How to say when you start telephone conversation and ending, few versions please. F.e. Hi, good morning, have a good day, bay bay, good bay et cetera.

Thanks


----------



## qetu

Hi, 

It's pretty straightforward. When you're answering the phone you can just say "haló". If you're in an office or some place similar you can say your name or the name of the the company you work for (or the name of the department etc.).

The greetings are pretty much the same as in a normal conversation.

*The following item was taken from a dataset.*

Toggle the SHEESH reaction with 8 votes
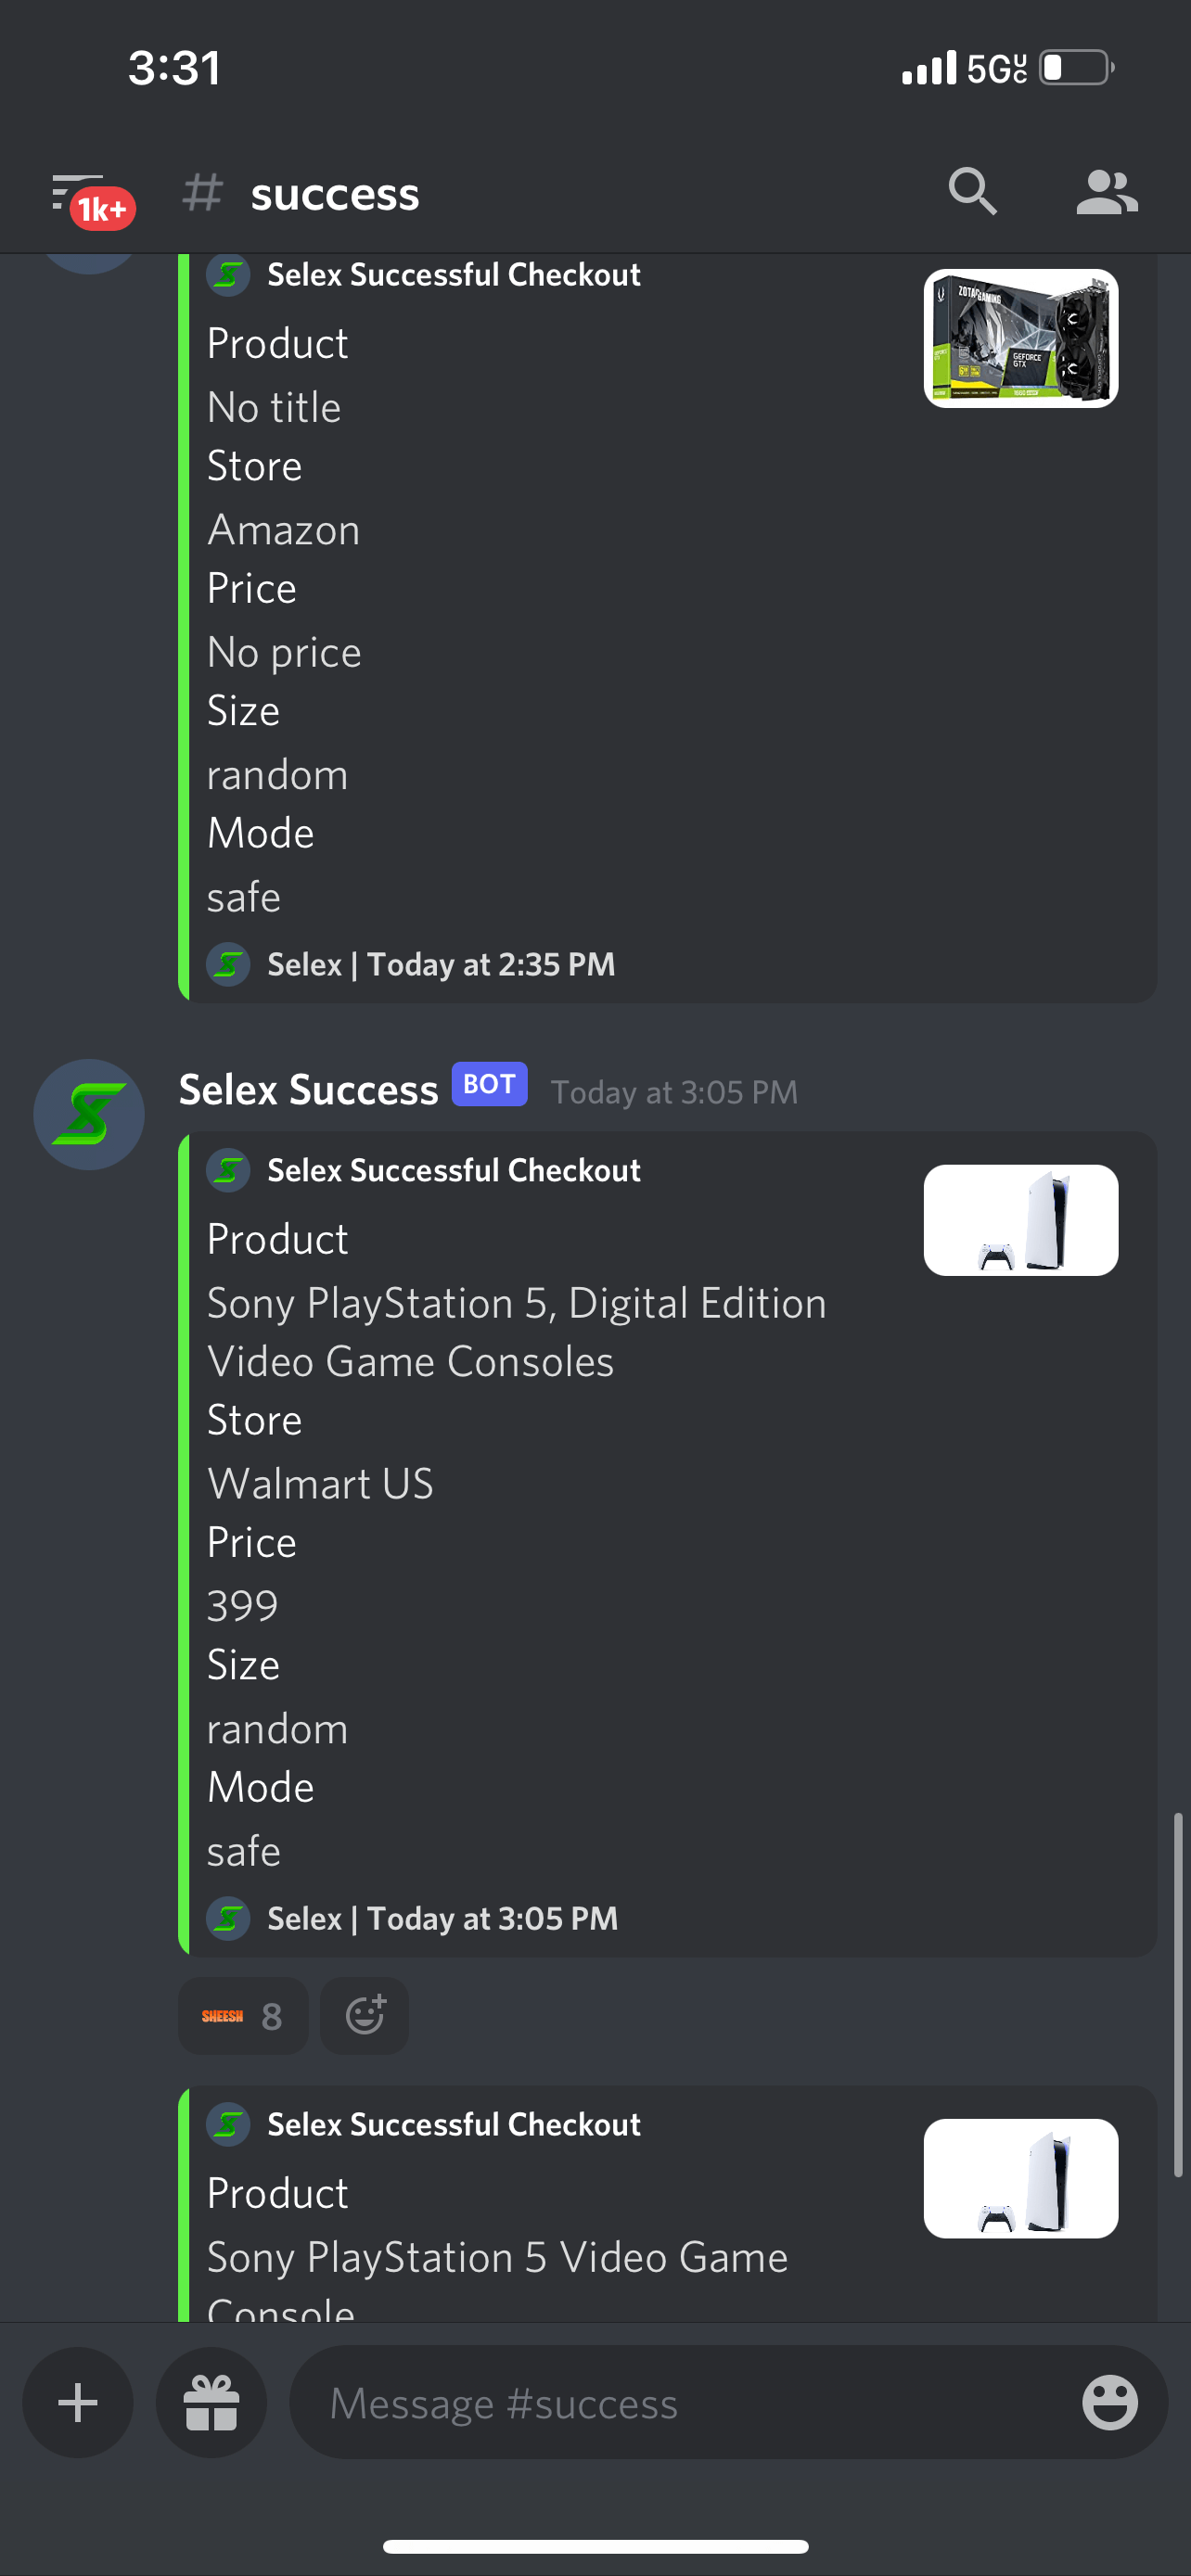1191x2576 pixels. [243, 2015]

If you want to be formal you say "dobrý den", if you're talking to a friend you use "ahoj", "čau" or something like that.

If you want to ask who's calling, you can say "Kdo volá?"
If you're the one who's calling and you want to introduce yourself, you say "Dobrý den, u telefonu devastator2."

To say goodbye in a formal conversation you say "na shledanou", in an informal one it's "ahoj" again. 
If you want to say something different I guess you could say something like "pěkný zbytek dne" (= have a good day).

Hope that was at least a bit helpful


----------



## devastator2

thank that was really good answer )) that i expect  in Slovak it will be the same way or I need to ask on Slavak section??


----------



## jazyk

Kdo volá? - Kto volá?
U telefonu - Pri telefóne.
Pekný zbýtek dne - Pekný zvyšok dňa.
Na shledanou - Do videnia.

All the other Czech words in post 2 are also Slovak.


----------



## TriglavNationalPark

devastator2,

Since this is the Czech forum, any questions about Slovak telephone etiquette belong in THIS thread.


----------